### EXTRAIT DU DOCUMENT

◇ ◇ ◇ ◇ ◇ ◇ ◇

UNE ANNÉE DE CÉSURE : COMMENT ÇA MARCHE ?

Année sabbatique, année de mobilité internationale, stage hors cursus… L’année de césure peut porter différentes appellations et prendre des noms et des formes multiples : un ou plusieurs stages en entreprise en France ou à l’étranger, un séjour à l’étranger ou un projet humanitaire. La plupart du temps, les étudiants optent pour des stages en entreprise, de préférence à l’étranger. À côté des expériences de 9 à 12 mois, la formule « 2 stages de 6 mois » a tendance à se développer.

Un « break » surtout proposé en écoles de commerce

La très grande majorité des écoles de commerce et écoles d’ingénieurs proposent ce « break » entre l’avant-dernière et la dernière année d’études. Si quelques établissements n’offrent pas cette possibilité, d’autres, comme Audencia, ont rendu cette césure obligatoire. « Cette année d’internat professionnel en management est totalement intégrée dans notre schéma pédagogique, explique Jean Charroin, directeur d’Audencia Grande École. Elle se situe en milieu de cursus, entre les 3 semestres fondamentaux et les 3 semestres de spécialisation. Elle a ainsi un rôle essentiel : confirmer ou infirmer les choix de l’étudiant. »
Le dispositif est moins répandu dans les écoles d’ingénieurs, sous la pression de la CTI (Commission des titres d’ingénieur). Cette instance, qui donne aux établissements le droit de délivrer le titre d’ingénieur, souhaite que « la pratique demeure marginale » pour ne pas arriver à « un allongement systématique de la durée des études ».

◇ ◇ ◇ ◇ ◇ ◇ ◇

### EXERCICES
a) Répondez à ces questions sur le texte sur l'année de césure :
(i) Quelle formule a tendance à se développer à côté des expériences de 9 à 12 mois ?
(ii) Quelle école a rendu la césure obligatoire ?
(iii) Que souhaite la CTI au sujet de cette pratique ?
b) D'après le texte sur l'année de césure, pourquoi la CTI veut-elle limiter cette pratique dans les écoles d'ingénieurs ? Répondez en une à trois phrases, s'il vous plaît.
c) Poursuivez le texte sur l'année de césure à la suite de sa dernière phrase.

### EXTRAIT DE DONNÉES
◇ ◇ ◇ ◇ ◇ ◇ ◇

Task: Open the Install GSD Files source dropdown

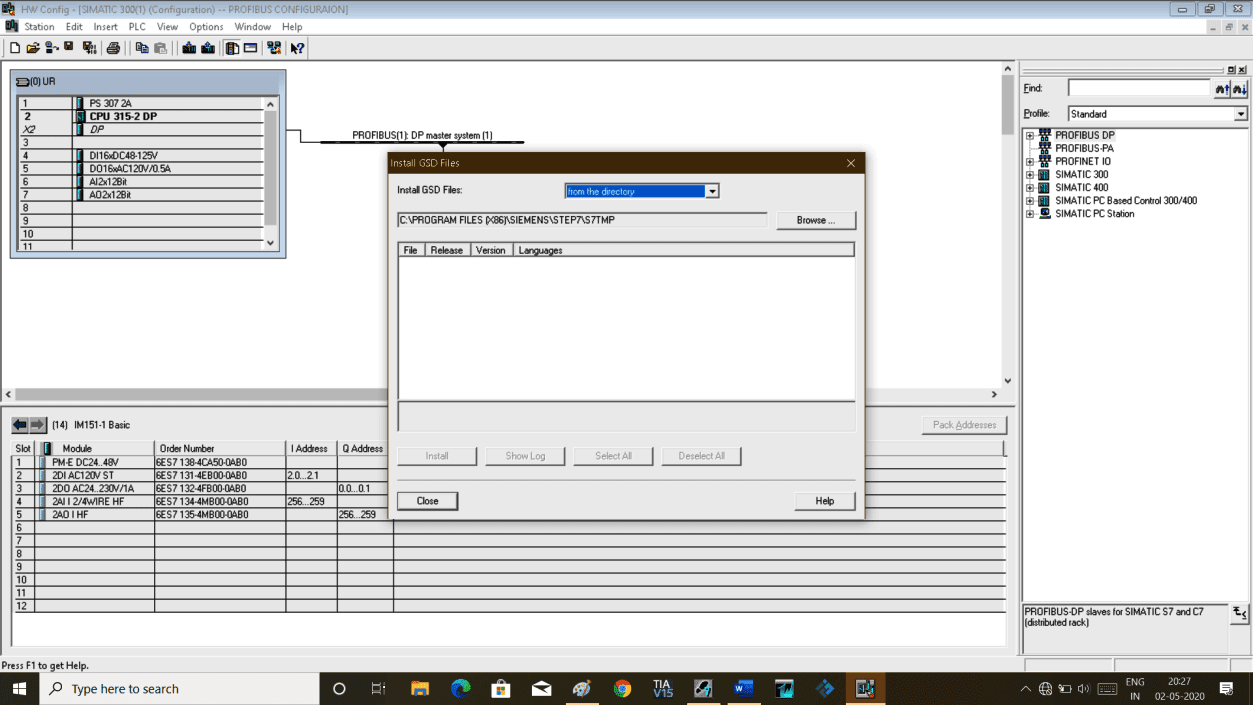Action: coord(712,191)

◇ ◇ ◇ ◇ ◇ ◇ ◇

### CORRIGÉ
a)
(i) La formule « 2 stages de 6 mois ».
(ii) Audencia.
(iii) Elle souhaite que « la pratique demeure marginale ».

b) La CTI veut que la pratique demeure marginale pour éviter un allongement systématique de la durée des études. C'est pourquoi le dispositif est moins répandu dans les écoles d'ingénieurs.

c)
Passer la barrière de la sélection

À partir du moment où votre école propose une année de césure, vous pouvez postuler, mais sans avoir la garantie que votre établissement vous délivrera une réponse positive – seuls quelques établissements la rendent obligatoire.

L’École centrale de Lille a ainsi un quota de 50 césures par promotion de 250 étudiants. La directrice des études, Véronique Lecourtois, dresse une typologie des étudiants qui candidatent : « Il y a tout d’abord ceux qui se cherchent et n’ont pas encore trouvé leur voie. Ceux qui ont un projet plus défini en tête et veulent acquérir une expérience significative dans leur domaine. Ceux, enfin, qui souhaitent profiter de cette année pour donner de leur temps sur un projet qui leur tient à cœur. » Et d’ajouter : « Attention, cette expérience ne convient pas à tout le monde. Il faut tout de même avoir une certaine maturité. »

À chaque école son calendrier

Chaque établissement possède sa procédure et son calendrier pour accepter ou non les candidats à la césure. Impossible d’en profiter sans avoir l’aval de votre établissement d’origine, qui s’engage en contrepartie à vous réintégrer à votre retour. À Centrale Lille, les étudiants intéressés doivent déposer avant le 31 mars un dossier dans lequel ils expliquent leur projet et leur motivation. « Nos refus se fondent la plupart du temps sur des critères académiques, précise Véronique Lecourtois. Il est préférable qu’un étudiant qui doit passer des rattrapages ne parte pas. »

POURQUOI SE LANCER DANS UNE ANNÉE DE CÉSURE ?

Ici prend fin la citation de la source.